- **RECORDS SHOWN**:
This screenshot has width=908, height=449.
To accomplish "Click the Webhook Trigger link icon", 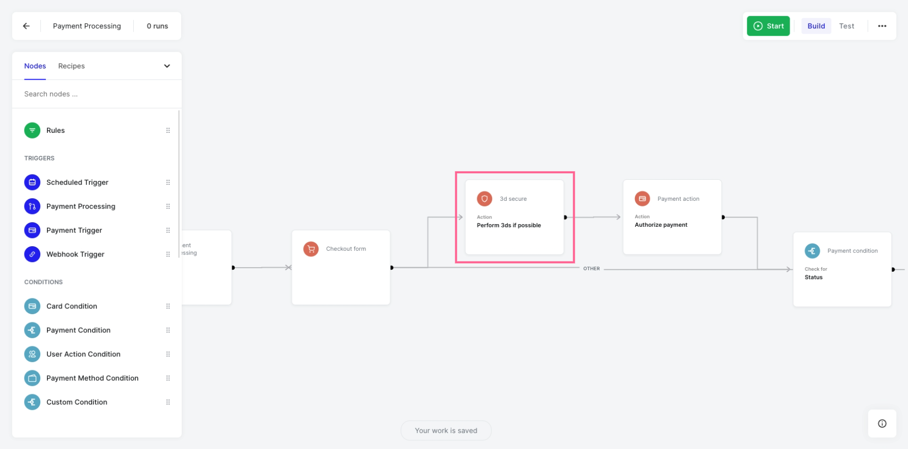I will pyautogui.click(x=32, y=254).
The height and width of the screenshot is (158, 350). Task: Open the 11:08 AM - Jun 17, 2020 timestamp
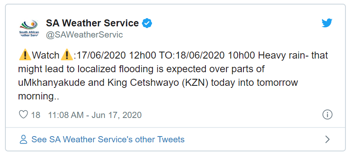[95, 115]
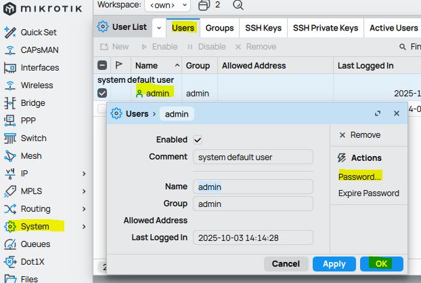Open Bridge configuration
421x283 pixels.
pos(32,103)
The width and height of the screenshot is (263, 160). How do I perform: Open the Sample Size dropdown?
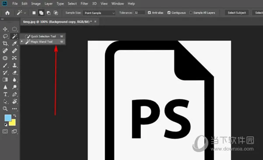(99, 13)
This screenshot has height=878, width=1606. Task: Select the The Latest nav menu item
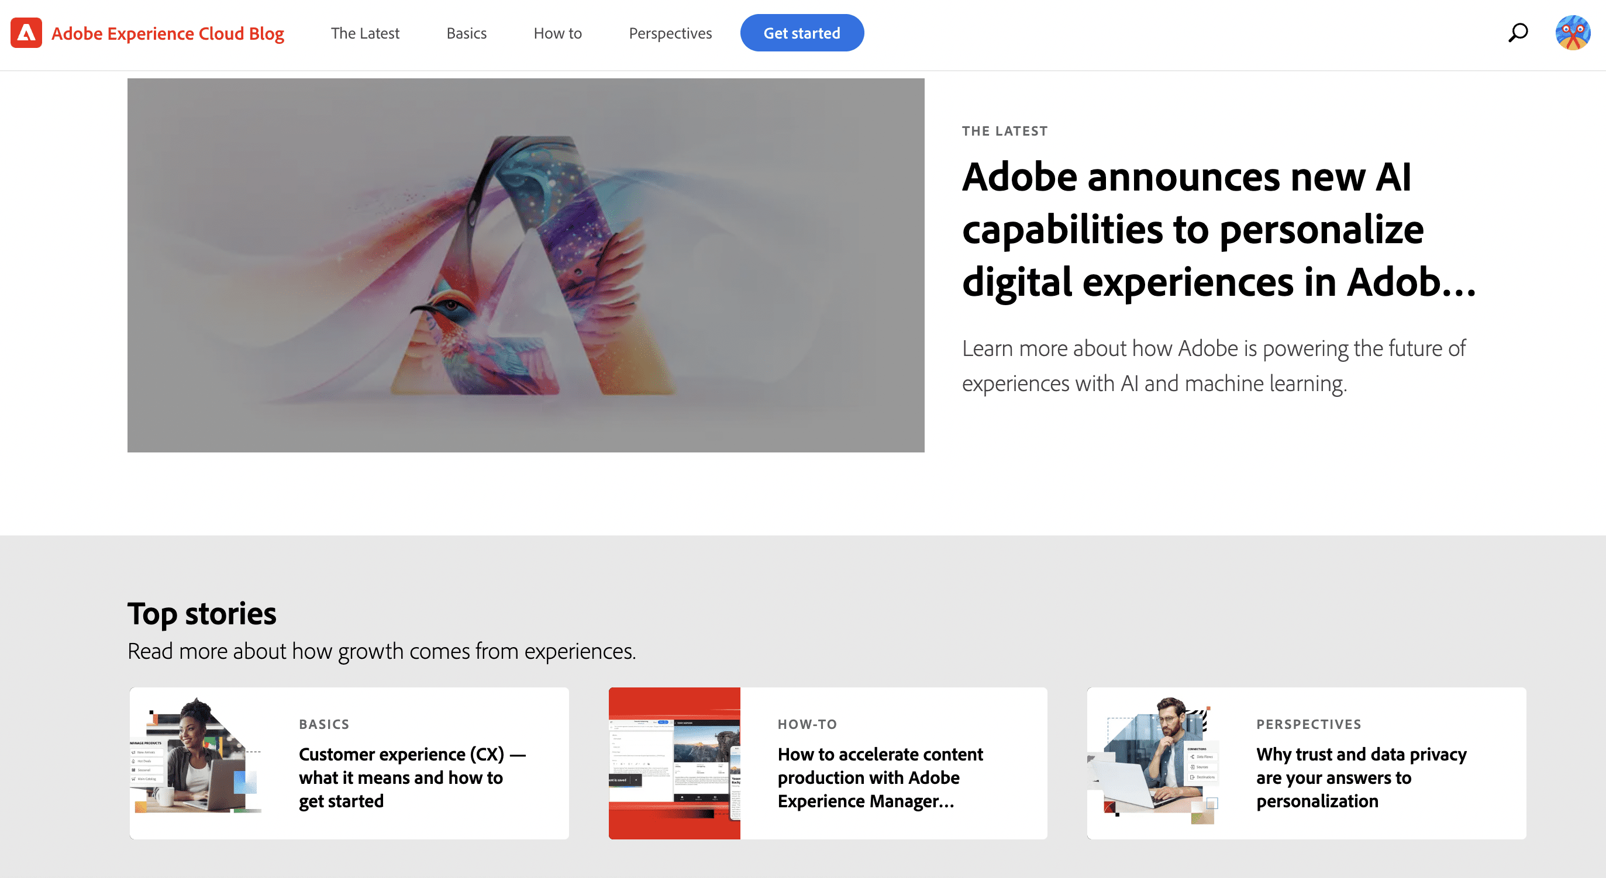364,32
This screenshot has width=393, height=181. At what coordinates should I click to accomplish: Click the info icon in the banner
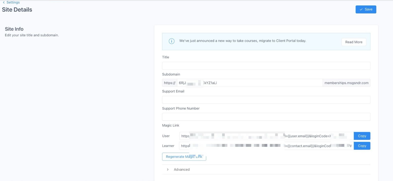pos(172,41)
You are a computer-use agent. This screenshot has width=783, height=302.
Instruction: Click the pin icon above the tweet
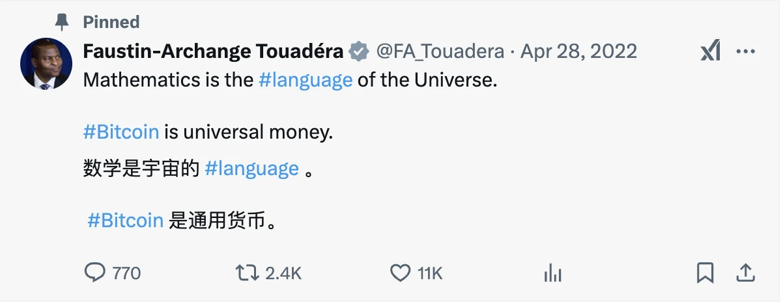coord(62,22)
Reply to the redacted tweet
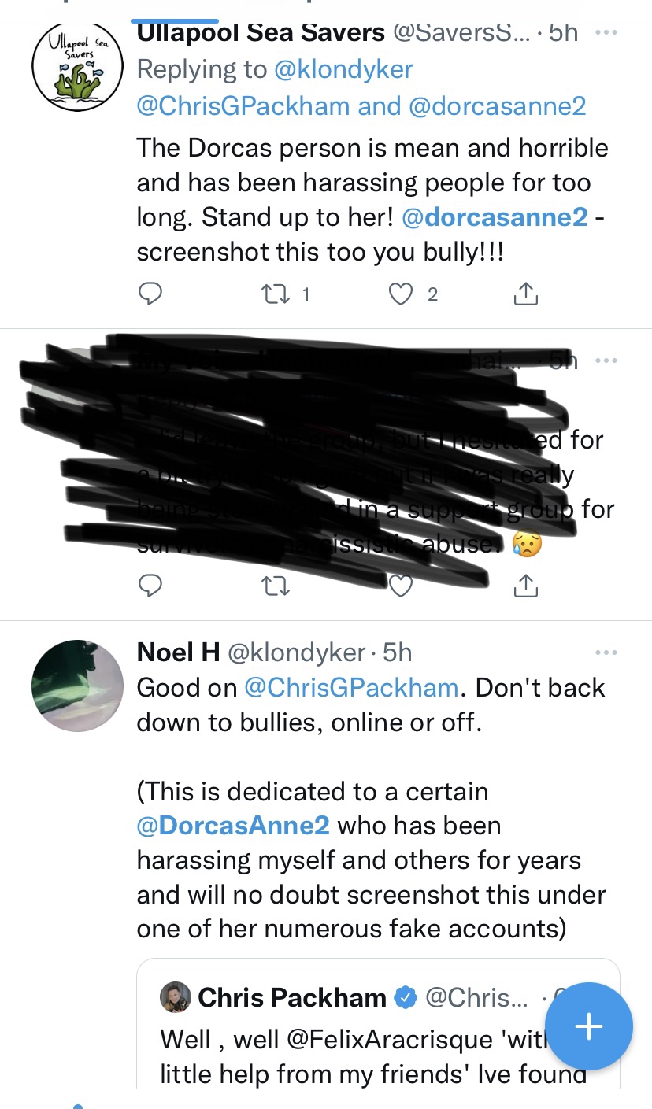Image resolution: width=652 pixels, height=1109 pixels. tap(150, 586)
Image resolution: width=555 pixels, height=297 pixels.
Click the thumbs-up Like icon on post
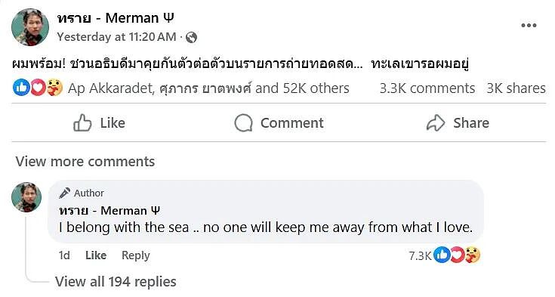[82, 123]
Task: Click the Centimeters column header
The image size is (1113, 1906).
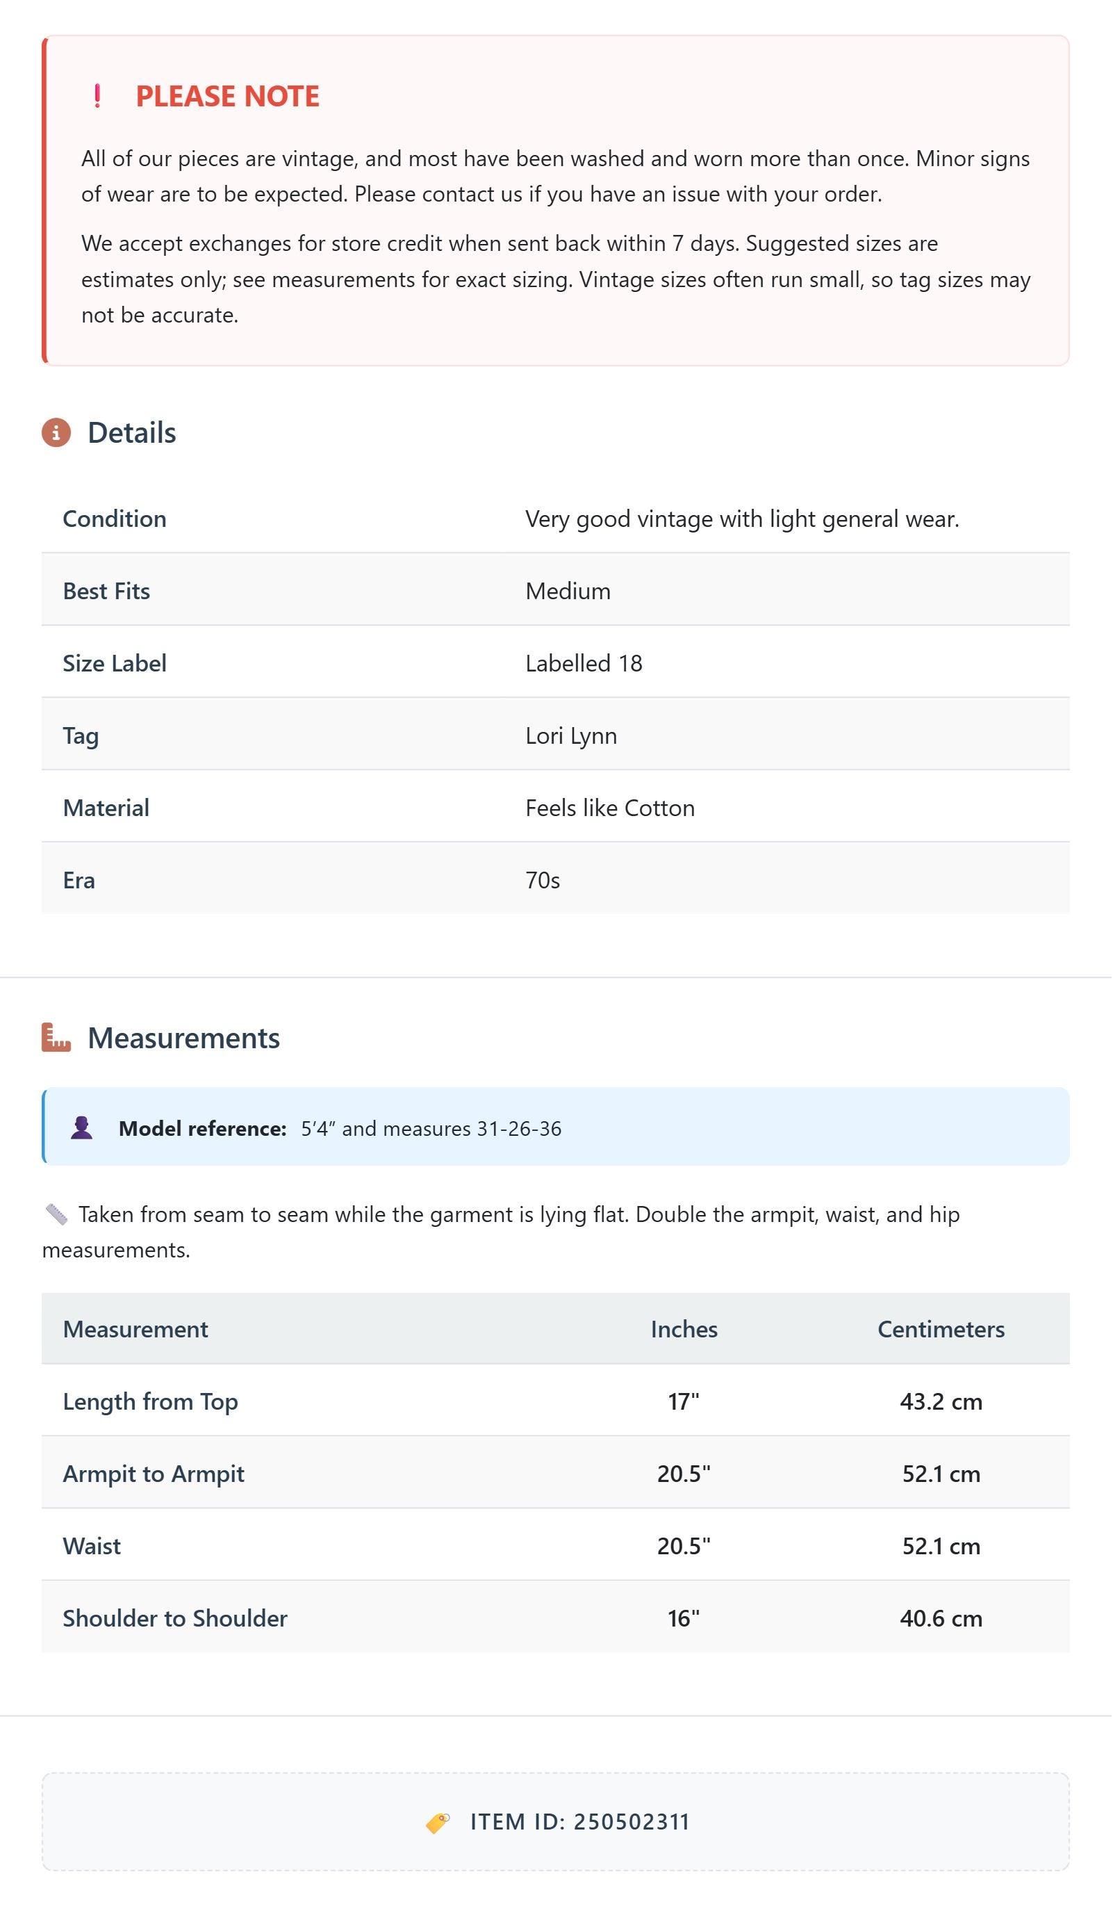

- **BRIEF**: From the line with "The height and" to the final line of the entries above, reproduce each line exactly and nothing else; the pictures stay out.

- **TASK RESPONSE**:
The height and width of the screenshot is (158, 350). Task: Open the 11:08 AM - Jun 17, 2020 timestamp
[95, 115]
Open Bridge configuration
421x283 pixels.
pos(32,103)
The width and height of the screenshot is (263, 160). How do I perform: Open the Sample Size dropdown?
(99, 13)
This screenshot has height=878, width=1606. Task: Select the The Latest nav menu item
364,32
This screenshot has width=393, height=181. At what coordinates should I click to accomplish: Click the info icon in the banner
pos(172,41)
You are a computer-use agent. This screenshot has width=783, height=302.
Instruction: Click the pin icon above the tweet
coord(62,22)
Reply to the redacted tweet
Image resolution: width=652 pixels, height=1109 pixels. tap(150, 586)
Image resolution: width=555 pixels, height=297 pixels.
Click the thumbs-up Like icon on post
[82, 123]
Task: Click the Centimeters column header
The image size is (1113, 1906).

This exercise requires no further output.